Russia has been a power in European and thus in world politics since the time of Peter the Great, but Russia's changed role since 1917 is such that it is of interest to all of us to learn about her imperial past. Those who focus their numismatic interest on this country will find their knowledge enormously increased as they study its copper coinage.
Copper was the main coinage for the mass of the Russian people during this time. Russia was a big producer of this metal—together with Sweden, the greatest source in Europe—and when Russian coins were undervalued, large quantities of the copper coins would leave the country.
But there were also times when the coins were overvalued, and then counterfeiters would flourish. These situations, together with the relatively short reigns of the rulers, made frequent
recoinages necessary, sometimes done by just overstriking old coins. This has produced an extremely varied and sometimes quite complicated coinage that will challenge the curious and conscientious collector to the utmost. Russia's history will unfold before his eyes; he will follow
the country's expansion into new territories like the Crimea, Georgia, Moldavia & Wal-lachia, Poland, Finland, the Ionian Isles, and the mysterious Khanates, which today are Soviet Central Asia—Khuqand, Bukhara, and Khwarizm.
Over the years the many Russian mints produced enormous quantities of copper coins, from the diminutive polpolushka to the beautiful, large 5 kopek pieces of Catherine II and the even bigger Siberian ten kopek pieces, weighing 2 . oz (70 grams). Copper plate money was even
tried, from 1725 to 1727; another experiment was the huge copper ruble of 1770/1771, weighing over 2 Ibs.
Russian collectors appeared early on the scene, and numismatics developed into an exact science. By the 19th century there were a large number of collectors: T. Reichel, S. Chaudoir, F. I. Krug, T. F. Schubert, C. C. Giel, I. I. Tolstoi, and the legendary Grand Duke Georgii
Mikhailovitch Romanov, cousin of Czar Alexander III. They produced a large and exhaustive library of numismatic works, which today are quite rare. Russian numismatics abounds in rare coins; some were rare in the days of the early collector, when even common coins could not be
found in perfect condition. This lead to the Russian phenomenon of the "novodel," a later restrike. These were made by the mint in order to satisfy a museum or a collector who wanted either a rare coin or a better specimen of a more common one. Thus, in the decade before World
War I, the Russian scene contained an advanced numismatic community as well as many museums with magnificent collections.

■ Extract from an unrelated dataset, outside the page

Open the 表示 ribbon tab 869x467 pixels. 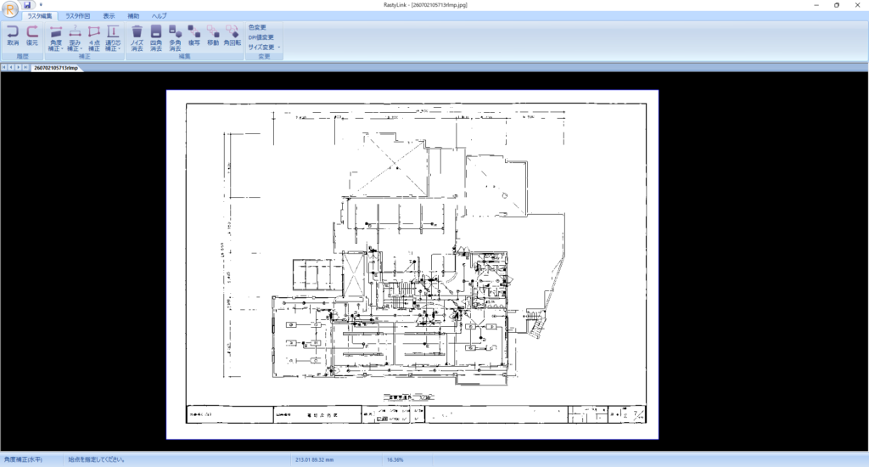pyautogui.click(x=109, y=16)
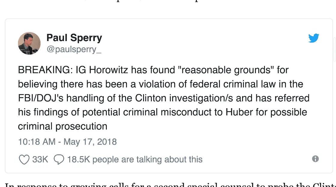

Then, in 1917, the whole country exploded into an inferno that was to destroy or split up most of the private collections and many museum collections. A few collectors managed to flee to Western Europe, China, or even to the United States. Although few collections reached
safety intact, it is reasonable to assume that most of the copper coins were left behind, as the silver, gold, and platinum coins were the more valuable under conditions in which one could not bring along everything.

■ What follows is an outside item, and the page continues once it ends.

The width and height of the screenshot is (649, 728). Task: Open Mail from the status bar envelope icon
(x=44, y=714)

Between the two world wars many collections were built up in Germany, .France, the United States, the Baltic countries, and in Eastern Europe, and several interesting 6 auctions took place. Among these were two, in 1931 and 1932, in which the Soviet authorities sold duplicates from the Hermitage Museum in Leningrad. Both contained many rarities and some beautiful novodels.
Then came World War II, raging over Europe for 5 years. Its toll of the remaining material can only be estimated, but it seems that again a large number of collections were destroyed—by bombings, war damage, and forced evacuations. When the world awoke in 1945, Europe was
full of refugees from Eastern Europe who had had to leave with only their most necessary
belongings. But even if people had things on their minds other than coin collecting, it was only a few years before collectors of Russian coins began to try to piece together the available material.
Today the interest in Russian numismatics is strong and growing, as evidenced by the fine auctions in the past several years. Although the focal point has been the silver, gold, and platinum coinages, there is a rising interest in the field of copper coins; the few rarities that
have appeared on the market have been the object of spirited bidding.
Even in Soviet Russia there is great interest in things pertaining to the old times, and numismatics is no exception. The museums are working steadily to spread knowledge about the coins of old Russia. For example, Dr. I. G. Spassky, head of the numismatic department of the
Hermitage Museum in Leningrad, has written a very fine book on the Russian monetary system, which has been translated into English and published by the well-know numismatic firm of Jacques Schulman, Amsterdam, Holland. The book is used today in the schools in Russia as a
text book on numismatics. Also, in 1959 Mrs. 0. S. Talskaja of the Sverdlowsk Museum in the Urals published a booklet on the collections of copper coins in the museum.
Numismatic associations exist for the some 6,000 collectors that Russia is said to have today.
The State Bank is actively promoting Soviet coins in the Western World, and Soviet diplomats have even given talks to Western numismatic clubs. However, the Soviet authorities frown when commercial overtones creep into the hobby, as evidenced by the recent trial of a collector who had sold coins at what he considered as "market" price.